Document section:
100k Requests with Java Virtual Threads

100k Requests with Java Virtual Threads

The Concurrency Conundrum: Why 100k Requests Break Traditional Java

For decades, Java has relied on the operating system's (OS) native threads, often called platform threads, to handle concurrent operations. When your web server receives a request, it typically dedicates one platform thread to process that request. This "thread-per-request" model is straightforward to program; you write blocking code as if it were synchronous, and the OS handles the context switching.

The Hidden Cost of Platform Threads

While simple, this model has a significant drawback: platform threads are expensive. Each platform thread consumes a substantial amount of OS memory (often 1–2MB for its stack alone), and switching between them involves a context switch at the OS level, which is a CPU-intensive operation.

Imagine trying to handle 100,000 concurrent requests with this model. You'd need 100,000 platform threads. This would quickly lead to:

  • Memory Exhaustion: Your application would demand hundreds of gigabytes of RAM just for thread stacks, which is simply unfeasible for most servers.
  • CPU Overload: The OS would spend an inordinate amount of time context switching between threads, leaving little CPU power for actual business logic.
  • Degraded Performance: Even if your system didn't crash, throughput would plummet as overhead dominates.

To mitigate this, developers often resort to complex asynchronous programming models (like reactive programming with Project Reactor or RxJava) or event-driven architectures. While powerful, these approaches introduce significant complexity, making code harder to read, debug, and maintain. You swap the simplicity of blocking code for the challenges of non-blocking callbacks and reactive streams.

Enter Java Virtual Threads

This is where Java Virtual Threads, introduced as a preview feature in Java 19 (Project Loom) and made permanent in Java 21, revolutionize concurrency. They offer a new paradigm that combines the programming simplicity of the "thread-per-request" model with the scalability of asynchronous designs. Essentially, they allow you to write simple, blocking code that can still handle an enormous number of concurrent operations without the overhead of traditional platform threads.

Demystifying Java Virtual Threads: A Game Changer

At their core, Java Virtual Threads are lightweight, user-mode threads managed entirely by the Java Virtual Machine (JVM), not the operating system. Think of them as "fibers" or "green threads" — they are cheap to create, cheap to block, and cheap to discard.

How Do They Work Their Magic?

The JVM maps a large number of virtual threads onto a small pool of underlying platform threads, known as carrier threads. When a virtual thread executes a blocking operation (like waiting for I/O, a network call, or a database query), the JVM unmounts it from its current carrier thread. The carrier thread then becomes free to mount and execute another virtual thread. Once the blocking operation completes, the unmounted virtual thread is queued to be remounted on an available carrier thread and resume its execution.

This clever multiplexing means you can have millions of virtual threads running concurrently, all sharing a handful of platform carrier threads. The OS sees only the carrier threads, completely unaware of the virtual threads being managed by the JVM.

Key Benefits of Virtual Threads:

  • Massive Scalability: Create hundreds of thousands, even millions, of threads without exhausting memory or CPU.

Work to complete:
1. According to the article on Java virtual threads, what name is given to the small pool of platform threads onto which the JVM maps virtual threads?
2. Reproduce everything in the Java virtual threads article from "While simple, this" down to "actual business logic.", word for word.

[Extracted data listing]
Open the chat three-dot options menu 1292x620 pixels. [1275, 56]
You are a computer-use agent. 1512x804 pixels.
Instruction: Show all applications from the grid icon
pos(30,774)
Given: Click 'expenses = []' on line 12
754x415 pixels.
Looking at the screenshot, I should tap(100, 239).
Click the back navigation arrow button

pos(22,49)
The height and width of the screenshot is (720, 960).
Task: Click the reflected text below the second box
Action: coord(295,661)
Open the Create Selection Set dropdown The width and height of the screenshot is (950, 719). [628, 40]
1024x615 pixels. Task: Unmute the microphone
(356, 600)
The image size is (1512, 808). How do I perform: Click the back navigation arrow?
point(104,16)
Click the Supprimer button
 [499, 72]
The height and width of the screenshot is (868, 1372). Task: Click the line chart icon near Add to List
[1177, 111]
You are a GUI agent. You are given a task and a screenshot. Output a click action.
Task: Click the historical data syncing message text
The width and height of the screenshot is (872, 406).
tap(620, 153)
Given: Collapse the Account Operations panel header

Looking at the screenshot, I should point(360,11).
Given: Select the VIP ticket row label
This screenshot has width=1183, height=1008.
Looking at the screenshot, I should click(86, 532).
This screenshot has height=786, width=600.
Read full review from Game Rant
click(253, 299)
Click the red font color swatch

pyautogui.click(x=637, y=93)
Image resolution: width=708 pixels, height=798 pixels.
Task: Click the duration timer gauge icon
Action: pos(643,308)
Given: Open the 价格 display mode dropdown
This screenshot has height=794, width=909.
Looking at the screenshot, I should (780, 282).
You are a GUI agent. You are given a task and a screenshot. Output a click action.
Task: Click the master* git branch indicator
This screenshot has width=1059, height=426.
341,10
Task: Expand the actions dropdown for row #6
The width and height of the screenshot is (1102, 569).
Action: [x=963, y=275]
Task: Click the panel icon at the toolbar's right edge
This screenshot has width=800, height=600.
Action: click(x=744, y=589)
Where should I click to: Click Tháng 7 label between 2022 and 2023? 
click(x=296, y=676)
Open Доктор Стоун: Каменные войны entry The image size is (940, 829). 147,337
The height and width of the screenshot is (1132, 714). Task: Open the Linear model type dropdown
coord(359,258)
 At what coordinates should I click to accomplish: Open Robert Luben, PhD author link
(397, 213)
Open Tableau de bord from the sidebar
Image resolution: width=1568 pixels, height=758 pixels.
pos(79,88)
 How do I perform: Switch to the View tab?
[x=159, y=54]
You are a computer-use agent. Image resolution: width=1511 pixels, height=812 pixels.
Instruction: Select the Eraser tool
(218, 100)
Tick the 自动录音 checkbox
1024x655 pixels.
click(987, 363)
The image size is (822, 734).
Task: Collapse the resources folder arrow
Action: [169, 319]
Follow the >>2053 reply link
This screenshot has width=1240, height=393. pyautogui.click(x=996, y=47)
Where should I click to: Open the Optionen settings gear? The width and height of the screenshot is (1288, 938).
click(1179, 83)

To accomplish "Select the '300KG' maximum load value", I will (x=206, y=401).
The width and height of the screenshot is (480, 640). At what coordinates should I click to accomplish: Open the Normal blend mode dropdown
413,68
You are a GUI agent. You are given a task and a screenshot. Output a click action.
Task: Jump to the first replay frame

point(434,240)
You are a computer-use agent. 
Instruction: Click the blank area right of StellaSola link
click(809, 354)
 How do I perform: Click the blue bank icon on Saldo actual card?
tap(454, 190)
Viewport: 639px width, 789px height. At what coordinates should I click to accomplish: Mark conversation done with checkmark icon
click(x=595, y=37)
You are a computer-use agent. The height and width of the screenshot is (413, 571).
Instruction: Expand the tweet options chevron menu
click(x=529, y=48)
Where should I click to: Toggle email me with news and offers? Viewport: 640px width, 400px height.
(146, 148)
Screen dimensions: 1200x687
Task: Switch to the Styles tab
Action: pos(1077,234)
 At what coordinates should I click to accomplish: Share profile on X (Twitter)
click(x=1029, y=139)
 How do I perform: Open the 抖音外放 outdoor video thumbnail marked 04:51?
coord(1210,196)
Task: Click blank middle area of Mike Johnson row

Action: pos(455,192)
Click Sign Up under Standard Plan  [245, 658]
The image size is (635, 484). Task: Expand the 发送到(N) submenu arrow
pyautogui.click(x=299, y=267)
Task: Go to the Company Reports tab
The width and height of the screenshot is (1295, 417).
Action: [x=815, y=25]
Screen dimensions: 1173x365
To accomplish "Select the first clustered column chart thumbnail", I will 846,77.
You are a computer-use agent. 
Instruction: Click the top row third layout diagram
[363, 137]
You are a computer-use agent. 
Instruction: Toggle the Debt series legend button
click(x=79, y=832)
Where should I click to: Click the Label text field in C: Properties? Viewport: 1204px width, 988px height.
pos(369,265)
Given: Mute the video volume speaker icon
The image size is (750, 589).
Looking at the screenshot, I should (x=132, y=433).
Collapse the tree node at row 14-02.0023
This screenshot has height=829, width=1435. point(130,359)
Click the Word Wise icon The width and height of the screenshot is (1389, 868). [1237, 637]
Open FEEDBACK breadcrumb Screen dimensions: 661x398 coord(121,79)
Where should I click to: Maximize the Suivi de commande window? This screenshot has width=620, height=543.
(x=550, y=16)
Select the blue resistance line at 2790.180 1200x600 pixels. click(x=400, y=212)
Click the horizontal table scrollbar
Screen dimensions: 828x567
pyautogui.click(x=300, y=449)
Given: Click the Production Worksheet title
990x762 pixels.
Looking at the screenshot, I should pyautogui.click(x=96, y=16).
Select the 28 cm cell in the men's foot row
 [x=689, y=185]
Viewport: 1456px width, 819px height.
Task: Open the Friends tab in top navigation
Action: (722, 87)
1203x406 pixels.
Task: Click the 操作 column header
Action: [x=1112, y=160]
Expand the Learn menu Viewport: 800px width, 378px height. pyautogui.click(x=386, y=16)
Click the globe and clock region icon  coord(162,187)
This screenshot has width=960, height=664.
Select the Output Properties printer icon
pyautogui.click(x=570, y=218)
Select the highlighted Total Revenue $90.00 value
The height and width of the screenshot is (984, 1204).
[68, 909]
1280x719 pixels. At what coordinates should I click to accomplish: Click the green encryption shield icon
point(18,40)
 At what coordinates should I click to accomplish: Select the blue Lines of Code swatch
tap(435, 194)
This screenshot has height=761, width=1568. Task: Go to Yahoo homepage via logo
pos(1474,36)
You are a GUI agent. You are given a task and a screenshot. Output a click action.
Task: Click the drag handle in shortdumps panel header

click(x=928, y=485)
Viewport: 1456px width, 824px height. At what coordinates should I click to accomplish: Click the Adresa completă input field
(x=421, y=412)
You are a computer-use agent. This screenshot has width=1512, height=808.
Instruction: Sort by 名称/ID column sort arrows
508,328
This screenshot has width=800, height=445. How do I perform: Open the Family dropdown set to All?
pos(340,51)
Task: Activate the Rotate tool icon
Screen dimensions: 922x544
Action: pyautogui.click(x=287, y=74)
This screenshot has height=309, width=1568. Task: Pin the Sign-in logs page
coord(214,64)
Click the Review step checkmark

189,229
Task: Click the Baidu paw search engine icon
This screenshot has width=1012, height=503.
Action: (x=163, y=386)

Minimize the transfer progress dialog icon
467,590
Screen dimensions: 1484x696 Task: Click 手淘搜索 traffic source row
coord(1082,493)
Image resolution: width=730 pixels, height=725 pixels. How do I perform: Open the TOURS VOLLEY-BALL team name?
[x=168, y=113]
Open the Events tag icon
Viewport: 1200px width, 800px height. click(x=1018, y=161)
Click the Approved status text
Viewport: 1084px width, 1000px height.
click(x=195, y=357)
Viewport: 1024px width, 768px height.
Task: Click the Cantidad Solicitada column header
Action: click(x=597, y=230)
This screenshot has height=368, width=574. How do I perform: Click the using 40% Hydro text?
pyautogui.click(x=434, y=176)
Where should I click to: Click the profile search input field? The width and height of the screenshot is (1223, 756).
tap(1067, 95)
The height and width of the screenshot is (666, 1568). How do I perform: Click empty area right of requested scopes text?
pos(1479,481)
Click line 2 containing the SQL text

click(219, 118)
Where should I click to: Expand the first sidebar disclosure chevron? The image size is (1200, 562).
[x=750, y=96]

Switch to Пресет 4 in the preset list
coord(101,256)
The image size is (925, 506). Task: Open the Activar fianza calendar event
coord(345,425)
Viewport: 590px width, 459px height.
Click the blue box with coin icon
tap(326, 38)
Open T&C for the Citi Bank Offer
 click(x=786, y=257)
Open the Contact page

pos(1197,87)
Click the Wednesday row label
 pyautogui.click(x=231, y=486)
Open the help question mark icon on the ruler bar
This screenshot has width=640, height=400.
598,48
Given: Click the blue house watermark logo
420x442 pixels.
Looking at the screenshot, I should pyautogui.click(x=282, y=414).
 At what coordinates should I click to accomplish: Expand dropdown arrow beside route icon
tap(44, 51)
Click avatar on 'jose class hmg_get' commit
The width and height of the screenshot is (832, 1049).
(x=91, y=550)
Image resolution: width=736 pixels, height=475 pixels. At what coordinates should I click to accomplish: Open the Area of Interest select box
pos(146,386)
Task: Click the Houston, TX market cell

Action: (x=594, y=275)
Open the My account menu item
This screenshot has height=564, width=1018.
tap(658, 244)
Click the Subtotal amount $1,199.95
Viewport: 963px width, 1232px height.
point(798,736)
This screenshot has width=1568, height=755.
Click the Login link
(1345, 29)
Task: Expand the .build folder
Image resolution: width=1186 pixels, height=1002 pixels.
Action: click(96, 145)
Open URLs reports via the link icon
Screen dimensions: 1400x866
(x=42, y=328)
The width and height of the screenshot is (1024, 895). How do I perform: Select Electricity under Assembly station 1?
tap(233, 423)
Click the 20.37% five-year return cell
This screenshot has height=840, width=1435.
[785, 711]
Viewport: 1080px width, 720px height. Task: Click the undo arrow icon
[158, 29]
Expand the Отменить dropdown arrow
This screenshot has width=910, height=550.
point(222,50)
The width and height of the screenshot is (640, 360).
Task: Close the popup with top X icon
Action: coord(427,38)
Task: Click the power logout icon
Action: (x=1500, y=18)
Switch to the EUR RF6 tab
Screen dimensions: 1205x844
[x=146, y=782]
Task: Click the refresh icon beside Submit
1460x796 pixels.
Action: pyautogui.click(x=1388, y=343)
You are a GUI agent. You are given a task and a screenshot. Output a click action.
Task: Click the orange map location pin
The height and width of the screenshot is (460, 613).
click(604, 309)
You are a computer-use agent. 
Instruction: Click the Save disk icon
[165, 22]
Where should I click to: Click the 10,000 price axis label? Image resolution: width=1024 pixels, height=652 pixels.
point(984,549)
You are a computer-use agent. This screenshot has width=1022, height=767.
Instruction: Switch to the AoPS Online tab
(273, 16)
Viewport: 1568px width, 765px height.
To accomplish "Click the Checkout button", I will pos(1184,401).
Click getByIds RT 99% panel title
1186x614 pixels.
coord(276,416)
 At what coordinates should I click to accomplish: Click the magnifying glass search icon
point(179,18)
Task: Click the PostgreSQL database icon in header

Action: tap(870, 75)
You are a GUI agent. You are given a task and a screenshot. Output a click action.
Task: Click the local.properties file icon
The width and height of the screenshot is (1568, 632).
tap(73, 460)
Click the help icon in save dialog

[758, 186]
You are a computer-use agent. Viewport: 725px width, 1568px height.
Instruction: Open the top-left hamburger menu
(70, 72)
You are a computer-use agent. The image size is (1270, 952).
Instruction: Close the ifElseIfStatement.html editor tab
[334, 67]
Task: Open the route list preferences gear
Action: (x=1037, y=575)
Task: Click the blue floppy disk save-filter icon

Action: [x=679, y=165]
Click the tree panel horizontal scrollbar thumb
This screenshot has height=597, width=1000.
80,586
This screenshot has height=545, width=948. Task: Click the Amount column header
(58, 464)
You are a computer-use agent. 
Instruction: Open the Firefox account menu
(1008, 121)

Task-by-task answers:
1. Carrier threads.

2.
While simple, this model has a significant drawback: platform threads are expensive. Each platform thread consumes a substantial amount of OS memory (often 1–2MB for its stack alone), and switching between them involves a context switch at the OS level, which is a CPU-intensive operation.

Imagine trying to handle 100,000 concurrent requests with this model. You'd need 100,000 platform threads. This would quickly lead to:

  • Memory Exhaustion: Your application would demand hundreds of gigabytes of RAM just for thread stacks, which is simply unfeasible for most servers.
  • CPU Overload: The OS would spend an inordinate amount of time context switching between threads, leaving little CPU power for actual business logic.